Des chercheurs fusionnent des tissus cérébraux humains élevés en laboratoire et de l’électronique
Cela pourrait amener, à terme, des puces au silicium avec de "vrais" neurones.
Cela pourrait être de la science-fiction, mais c’est tout à fait réel. Des scientifiques viennent de combler un fossé important entre la biologie et l’électronique. Dans une étude publiée dans Nature Electronics, l’équipe décrit un “bio-ordinateur hybride” combinant des tissus cérébraux élevés en laboratoire, des circuits conventionnels et une intelligence artificielle. Baptisé Brainoware, ce système a appris à identifier des voix avec 78 % de précision. Cela pourrait, un jour, permettre de concevoir des micropuces silicium dotées de neurones.

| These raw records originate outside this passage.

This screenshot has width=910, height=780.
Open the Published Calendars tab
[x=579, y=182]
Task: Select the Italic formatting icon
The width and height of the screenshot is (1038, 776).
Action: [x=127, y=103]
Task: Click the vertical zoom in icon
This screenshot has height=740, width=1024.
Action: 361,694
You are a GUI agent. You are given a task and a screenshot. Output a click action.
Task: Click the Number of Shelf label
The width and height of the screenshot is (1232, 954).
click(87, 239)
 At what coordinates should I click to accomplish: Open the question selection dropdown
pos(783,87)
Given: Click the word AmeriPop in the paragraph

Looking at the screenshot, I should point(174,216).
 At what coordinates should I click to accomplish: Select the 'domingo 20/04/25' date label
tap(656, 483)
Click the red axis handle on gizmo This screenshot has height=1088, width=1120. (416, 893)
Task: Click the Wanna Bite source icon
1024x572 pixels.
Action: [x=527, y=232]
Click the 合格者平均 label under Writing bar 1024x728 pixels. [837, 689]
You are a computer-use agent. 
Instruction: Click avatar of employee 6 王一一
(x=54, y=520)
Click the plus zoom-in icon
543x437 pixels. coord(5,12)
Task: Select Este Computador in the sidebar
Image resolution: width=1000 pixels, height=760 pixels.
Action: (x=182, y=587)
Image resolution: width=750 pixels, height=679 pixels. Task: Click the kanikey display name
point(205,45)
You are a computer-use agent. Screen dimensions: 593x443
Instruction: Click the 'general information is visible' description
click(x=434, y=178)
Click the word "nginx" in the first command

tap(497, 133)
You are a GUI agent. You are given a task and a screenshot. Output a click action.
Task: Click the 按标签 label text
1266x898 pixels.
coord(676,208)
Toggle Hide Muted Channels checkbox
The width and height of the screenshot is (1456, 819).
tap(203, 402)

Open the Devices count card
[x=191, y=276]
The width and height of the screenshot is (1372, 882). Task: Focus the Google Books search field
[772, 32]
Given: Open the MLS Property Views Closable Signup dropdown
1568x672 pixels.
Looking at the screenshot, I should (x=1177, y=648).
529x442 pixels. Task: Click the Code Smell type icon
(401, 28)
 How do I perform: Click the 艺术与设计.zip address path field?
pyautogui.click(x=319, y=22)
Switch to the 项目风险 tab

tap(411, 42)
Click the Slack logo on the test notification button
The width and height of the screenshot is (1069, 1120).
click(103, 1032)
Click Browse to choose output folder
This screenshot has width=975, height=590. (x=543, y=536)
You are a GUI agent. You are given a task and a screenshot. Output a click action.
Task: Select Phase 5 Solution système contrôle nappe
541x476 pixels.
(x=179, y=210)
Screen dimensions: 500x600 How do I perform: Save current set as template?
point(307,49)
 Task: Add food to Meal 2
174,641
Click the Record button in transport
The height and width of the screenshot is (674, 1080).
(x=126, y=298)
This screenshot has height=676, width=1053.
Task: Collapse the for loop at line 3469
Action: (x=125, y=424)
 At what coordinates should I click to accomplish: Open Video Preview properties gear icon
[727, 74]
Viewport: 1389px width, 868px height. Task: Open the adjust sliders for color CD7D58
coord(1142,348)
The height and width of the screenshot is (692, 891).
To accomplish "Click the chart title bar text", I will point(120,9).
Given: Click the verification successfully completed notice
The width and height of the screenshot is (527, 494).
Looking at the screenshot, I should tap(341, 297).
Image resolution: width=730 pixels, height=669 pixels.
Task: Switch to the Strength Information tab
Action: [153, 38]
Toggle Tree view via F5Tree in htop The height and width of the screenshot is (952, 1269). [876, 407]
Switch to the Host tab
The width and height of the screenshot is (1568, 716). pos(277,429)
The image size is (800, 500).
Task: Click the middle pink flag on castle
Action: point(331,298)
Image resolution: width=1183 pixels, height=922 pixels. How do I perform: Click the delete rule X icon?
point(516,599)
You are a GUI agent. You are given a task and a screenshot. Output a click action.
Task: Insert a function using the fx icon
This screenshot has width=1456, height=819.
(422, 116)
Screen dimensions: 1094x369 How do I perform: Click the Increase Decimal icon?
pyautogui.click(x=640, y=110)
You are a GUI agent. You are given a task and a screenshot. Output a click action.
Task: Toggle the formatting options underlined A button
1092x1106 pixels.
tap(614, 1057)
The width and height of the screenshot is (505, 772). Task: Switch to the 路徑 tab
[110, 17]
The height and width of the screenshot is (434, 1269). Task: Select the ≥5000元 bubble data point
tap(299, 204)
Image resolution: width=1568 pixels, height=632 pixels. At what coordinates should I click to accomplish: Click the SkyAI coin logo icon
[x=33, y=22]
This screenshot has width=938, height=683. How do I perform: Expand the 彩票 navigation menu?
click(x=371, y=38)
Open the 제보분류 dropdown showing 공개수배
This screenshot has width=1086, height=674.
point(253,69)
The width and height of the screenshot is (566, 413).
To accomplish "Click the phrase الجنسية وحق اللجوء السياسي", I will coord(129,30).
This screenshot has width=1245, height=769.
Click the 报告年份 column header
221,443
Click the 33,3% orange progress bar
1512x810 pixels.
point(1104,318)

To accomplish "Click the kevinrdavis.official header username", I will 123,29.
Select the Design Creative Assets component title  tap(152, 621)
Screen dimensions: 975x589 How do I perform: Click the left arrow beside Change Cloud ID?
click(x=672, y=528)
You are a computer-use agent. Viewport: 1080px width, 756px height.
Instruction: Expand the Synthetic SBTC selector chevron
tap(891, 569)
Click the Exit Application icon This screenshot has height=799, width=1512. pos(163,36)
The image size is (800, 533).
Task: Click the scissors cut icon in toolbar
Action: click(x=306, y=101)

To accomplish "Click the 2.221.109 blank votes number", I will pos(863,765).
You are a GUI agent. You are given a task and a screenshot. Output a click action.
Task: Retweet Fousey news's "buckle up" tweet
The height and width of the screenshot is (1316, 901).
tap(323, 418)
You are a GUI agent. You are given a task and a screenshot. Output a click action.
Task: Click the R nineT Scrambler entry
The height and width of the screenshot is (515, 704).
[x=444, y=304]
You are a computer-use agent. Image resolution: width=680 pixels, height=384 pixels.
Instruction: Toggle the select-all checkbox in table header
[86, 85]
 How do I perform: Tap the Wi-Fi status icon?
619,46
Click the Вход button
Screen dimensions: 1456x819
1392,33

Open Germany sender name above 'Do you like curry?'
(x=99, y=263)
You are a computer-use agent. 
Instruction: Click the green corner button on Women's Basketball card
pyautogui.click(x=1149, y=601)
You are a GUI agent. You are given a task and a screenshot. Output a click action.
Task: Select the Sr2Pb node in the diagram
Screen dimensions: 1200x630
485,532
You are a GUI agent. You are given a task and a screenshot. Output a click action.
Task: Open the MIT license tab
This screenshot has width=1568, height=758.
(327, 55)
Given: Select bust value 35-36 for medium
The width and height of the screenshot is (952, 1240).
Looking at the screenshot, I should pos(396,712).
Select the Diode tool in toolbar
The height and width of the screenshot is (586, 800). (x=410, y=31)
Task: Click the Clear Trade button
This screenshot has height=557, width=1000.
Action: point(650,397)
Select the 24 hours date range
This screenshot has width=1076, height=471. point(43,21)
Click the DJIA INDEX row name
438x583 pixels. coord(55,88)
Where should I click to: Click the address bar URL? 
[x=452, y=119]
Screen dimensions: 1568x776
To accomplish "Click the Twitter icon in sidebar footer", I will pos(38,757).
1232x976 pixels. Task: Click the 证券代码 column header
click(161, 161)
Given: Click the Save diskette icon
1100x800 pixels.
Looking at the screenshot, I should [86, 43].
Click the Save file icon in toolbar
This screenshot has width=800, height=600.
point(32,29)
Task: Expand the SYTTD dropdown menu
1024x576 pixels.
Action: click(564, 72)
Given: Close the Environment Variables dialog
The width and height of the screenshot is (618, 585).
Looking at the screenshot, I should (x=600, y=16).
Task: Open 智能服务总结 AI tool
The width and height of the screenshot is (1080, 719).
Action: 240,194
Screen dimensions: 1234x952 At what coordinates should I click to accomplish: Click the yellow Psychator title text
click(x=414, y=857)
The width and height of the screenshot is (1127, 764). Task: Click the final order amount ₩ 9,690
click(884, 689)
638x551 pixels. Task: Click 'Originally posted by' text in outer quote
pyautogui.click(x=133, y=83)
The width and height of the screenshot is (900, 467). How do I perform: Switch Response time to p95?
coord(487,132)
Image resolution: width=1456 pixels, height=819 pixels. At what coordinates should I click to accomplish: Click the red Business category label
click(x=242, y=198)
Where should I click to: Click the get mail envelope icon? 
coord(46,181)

Des chercheurs fusionnent des tissus cérébraux humains élevés en laboratoire et de l’électronique
Brainoware combine des organoïdes cérébraux – des amas de cellules humaines dérivées de cellules souche transformés en “mini-cerveaux” plein de neurones – avec des circuits électroniques conventionnels. Pour ce faire, les chercheurs ont placé “un seul organoïde sur une plaque contenant des milliers d’électrodes pour connecter le cerveau aux circuits électriques.” Ces circuits, communiquant avec l’organoïde cérébral, “traduisent l’information qu’ils veulent en un schéma d’impulsions électriques.”
Le tissu cérébral va alors apprendre et communiquer avec la technologie. Un capteur permet de détecter la réponse du mini-cerveau, qu’un algorithme de machine learning entraîné pour cela peut décoder. Autrement dit, avec l’aide de l’IA, les neurones et l’électronique fusionnent pour donner une biomachine (extrêmement basique, pour l’heure) capable de résoudre des problèmes.
Les chercheurs ont appris à leur système à reconnaître des voix humaines. Ils ont entrainé Brainoware sur 240 enregistrements de huit personnes qui parlent, “traduisant l’audio en signaux électriques fournis à l’organoïde”. La partie organique a réagi différemment à chaque voix en générant un schéma d’activité neuronale que l’IA a appris à comprendre. Brainoware a ainsi appris à identifier les voix avec 78 % de précision.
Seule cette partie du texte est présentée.